I have been trying to get my 9th grade Sunday school class (all girls) to talk about some issues that might be bothering them, and someone mentioned girls who cut themselves. I don't if any of these girls who were present do this or not, but most of them knew someone who did. It's not an issue I ever gave very much thought to, so I decided to spend sometime this week researching the phenomenom.
And I discovered that it does happen a lot. And, as I understood from the girls, it happened as a response to some abnormal stress in a girl's life. Relayed to me, for example, was the story of one girl who cut gave the excuse that her father had cheated on her mother.
Unfortunately adultery isn't something so rarely seen these days--we find our politicians and celebrities engaging in it, no wonder that average moms and dads have no immunity either. But would you have imagined, if you were the girls father, that your behavior would cause your teenage daughter to inflict injuries on her body?
If we are to believe statistics that 1 in 10 girls self-harm each year (i.e., cut themselves), that is no small number to ignore. And I for one don't think it's fair at all to label girls who cut as "stupid" or just "attention-seekers." It is very likely that they are seeking attention for a very legitimate reason--they are unable to deal with stress in their life. They might be more sensitive than most, or dealing with very strange experiences, such as infidelity between their parents, or abuse. The cutting actually seems to be a way for them to relieve stress--a kind of screaming that is private, and silent.
What about the showing off? I don't think the girls are showing scars to gain popularity, but they do it really as a cry for help. They won't show parents, for example--thus the idea of hiding the cuts where they can't be seen (belly or thighs.) But even the girls who cut their arms might make a point of wearing long sleeves. But they show others--why? I think the girls really might need help.

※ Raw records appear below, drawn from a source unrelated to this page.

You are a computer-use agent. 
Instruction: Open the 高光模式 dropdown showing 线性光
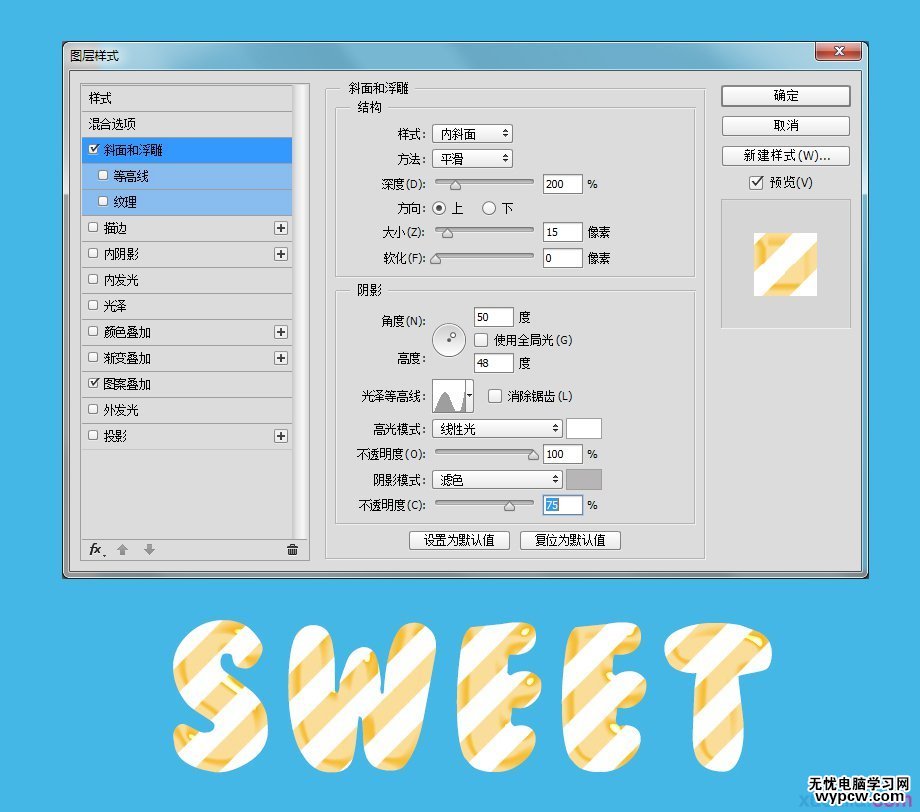click(496, 428)
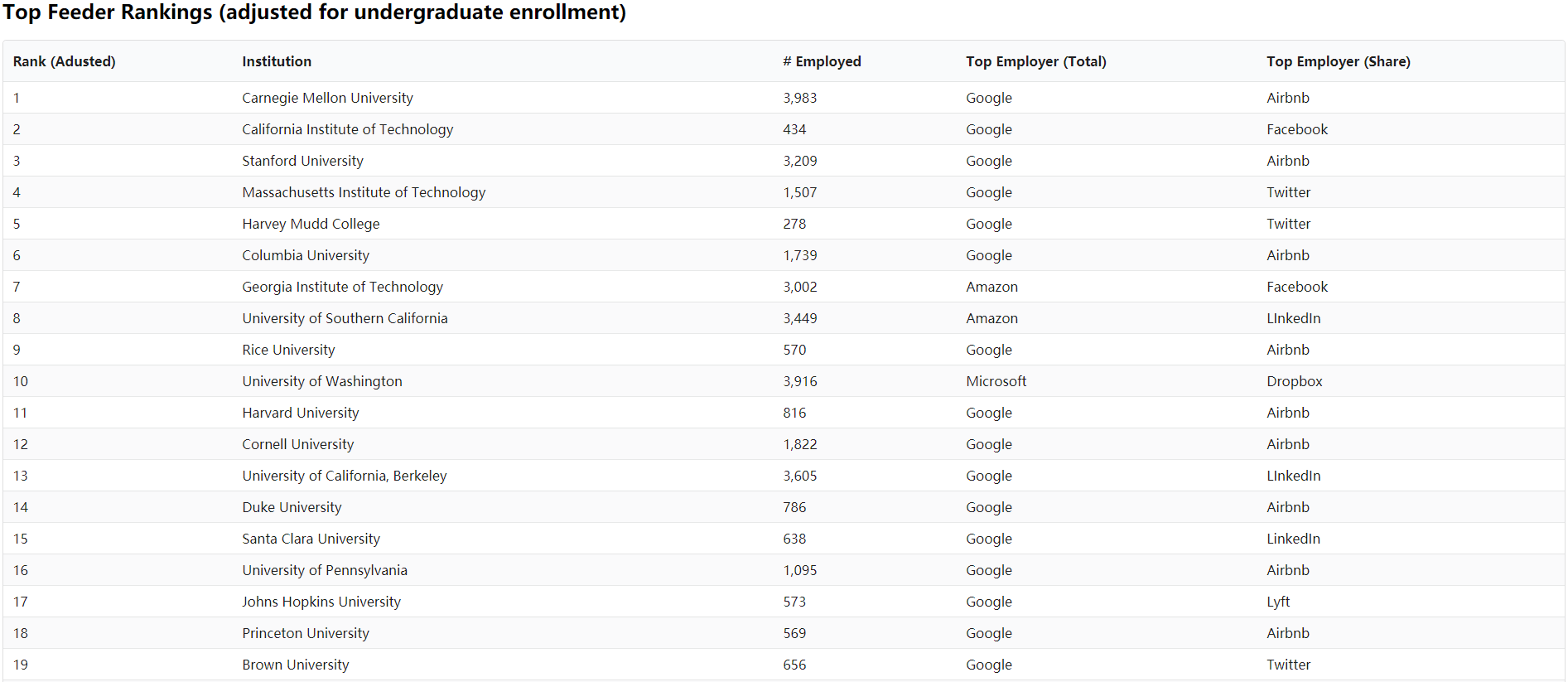Click the Institution column header
Screen dimensions: 1568x682
point(277,61)
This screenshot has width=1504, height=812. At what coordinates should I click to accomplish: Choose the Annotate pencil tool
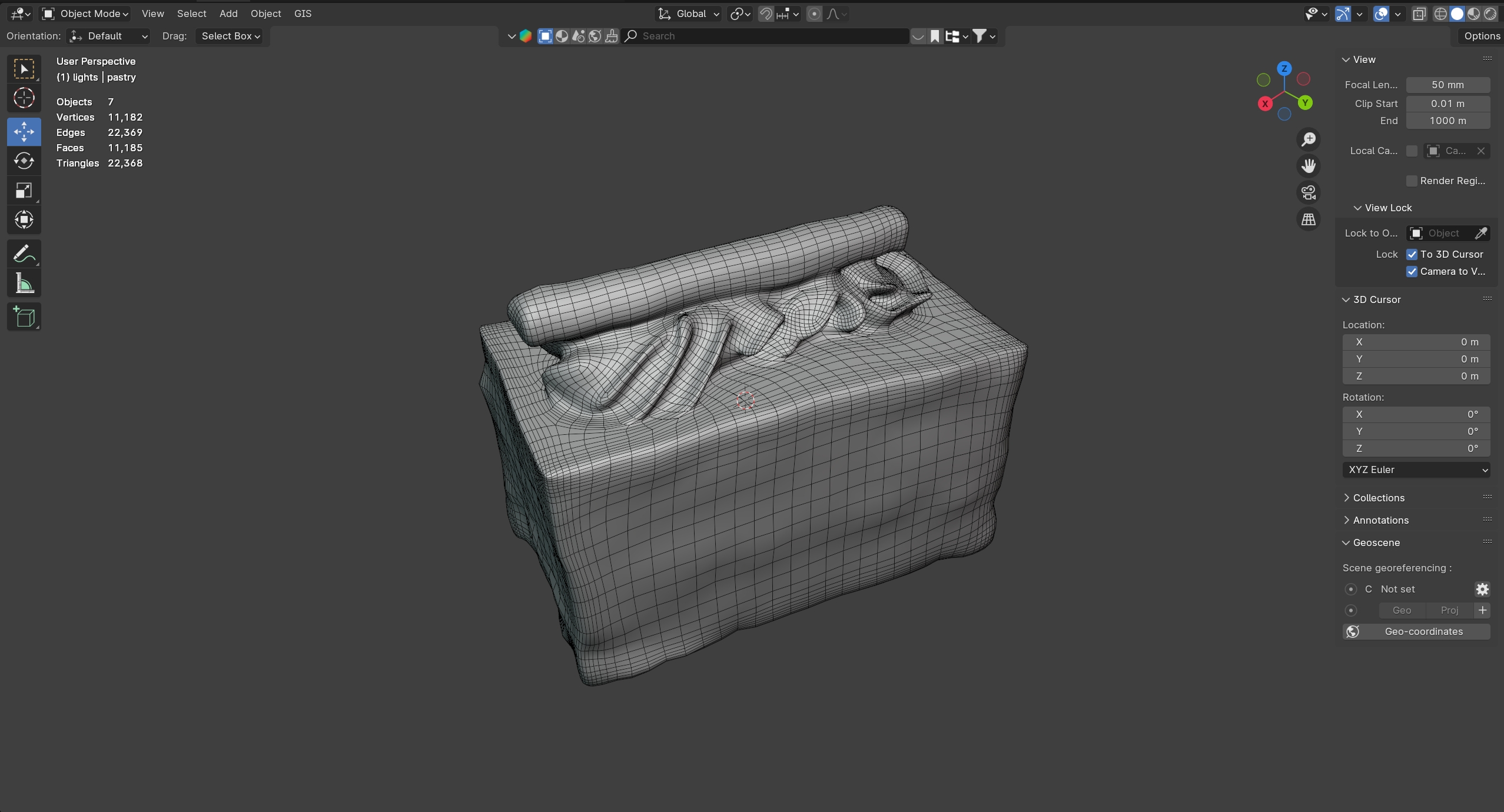click(24, 254)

One girl in my class told me someone had talked to her about cutting, and it was clear to me at least that the girl was looking for help. Now the young sister wasn't sure exactly what to do, and I don't know what to do. A lot of what I read suggested that first just listening might help, and that going to the girl's parents or family (who in fact might be the cause of the stress) wouldn't necessarily be the best way to help.
I tried to convey to the girls the importance of listening to people when things are going wrong with them, and just listening even if they don't know what to do to help--the girl just might need someone to listen and be a friend. Also I tried to help them understand that it was something serious, and not something "stupid." If a girl was cutting herself in order to cope, it meant she was unable to find another way of coping with her problems. So either a more productive way of coping with stress is needed, or perhaps the removal of stress. And ultimately I sort of encouraged them to listen and not to mock.
It's also worthwhile to point out that it seems like some teens, perhaps instead of or in addition to cutting, might deliberately over-medicate (even with household drugs) or perhaps turn to more serious kinds of drugs.
I would like to hear someone from the Muslim community comment about this, since I don't think it is a safe assumption at all that Muslimahs would be immune from choosing this kind of response to stress in their lives. Reading the stories of some girls who were cutting, stories of abuse, just presented so nonchalantly, it really brought me to tears. If anyone reading could offer some religious or spiritual insight in to the problem of girls cutting themselves, I would really appreciate it.